41. A method according to claim 40 wherein the raw data are used multiple times in components in the second processing stage.

42. A method according to claim 41 wherein a component comprises graphical elements or indexing information.

43. A method according to claim 28 wherein the document formatting information comprises paper reproduction information.

44. A method according to claim 28 wherein the document formatting information comprises print pre- or post-processing information.

45. A method according to claim 28 wherein the input data stream comprises an SAP/RDI data stream, a line data data stream, or a metacode data stream.

46. A method according to claim 28 wherein the output document data stream comprises an Advanced Function Presentation data stream in which a first group of formatting information is provided via a pagedef file and a second group of formatting information is contained in the input document data stream or in a normalized raw data stream.

47. A method according to claim 28 wherein activation signals for a display medium or a computer comprising a display medium are formed from a normalized output document data stream.

48. A method according to claim 28 wherein the output document data stream is represented on a display medium, and can be edited such that effected changes change a document template and thus retroact on an unrastered output document data stream.

49. A method according to claim 28 wherein the output document data stream is output to an e-mail system, a fax device, or an Internet server.

50. A system for conversion of an input document data stream corresponds to one of many possible input data formats into an output document data stream that corresponds to one of many possible input data formats, comprising:

a first converter which converts the input document data stream into an internal data format;

document formatting information that establishes a representation of the data in the output format to the data in the internal data format; and

a second converter which converts the data into the output data format.

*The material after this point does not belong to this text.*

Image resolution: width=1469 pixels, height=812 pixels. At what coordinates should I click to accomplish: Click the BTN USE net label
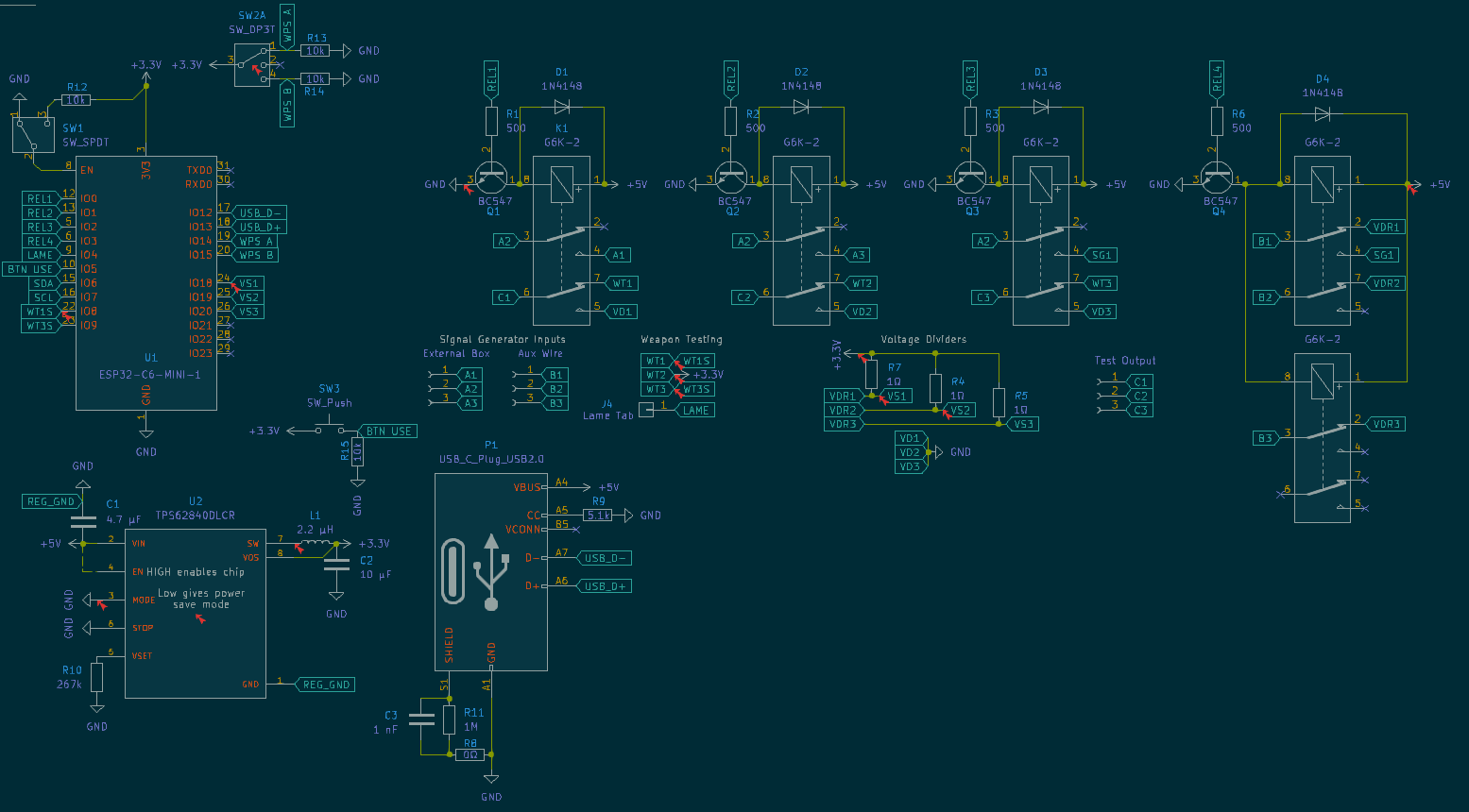[x=388, y=431]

51. A system of claim 50 comprising a data processing system.

52. A system of claim 50 comprising a data processing printing system.

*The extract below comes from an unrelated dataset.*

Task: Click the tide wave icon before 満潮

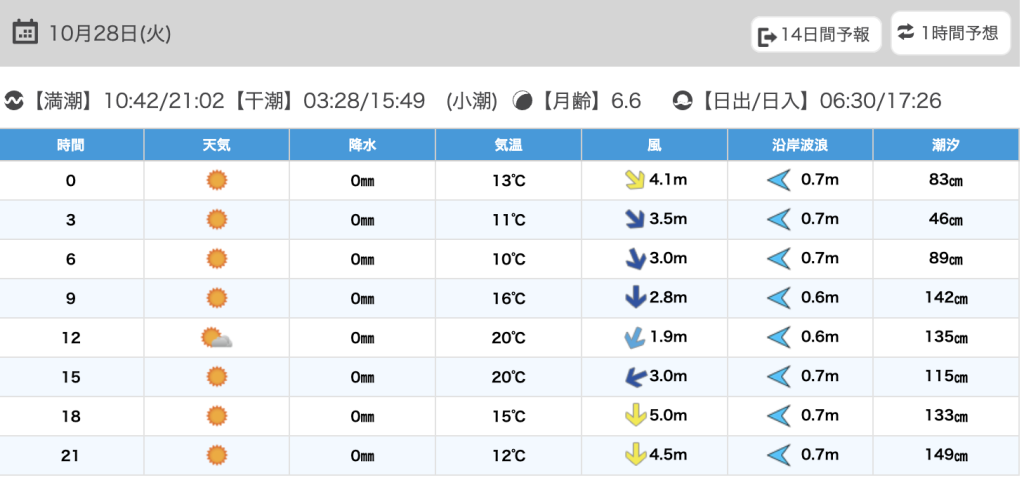Action: click(x=15, y=101)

53. A computer program product for conversion of an input document data stream that corresponds to one of many possible input data formats into an output document data stream that corresponds to one of many possible input data formats, said computer program product

converting the input document data stream into an internal data format;

adding as needed document formatting information that establishes a representation of the data in the output format to the data in the internal data format; and

converting the data into the output data format.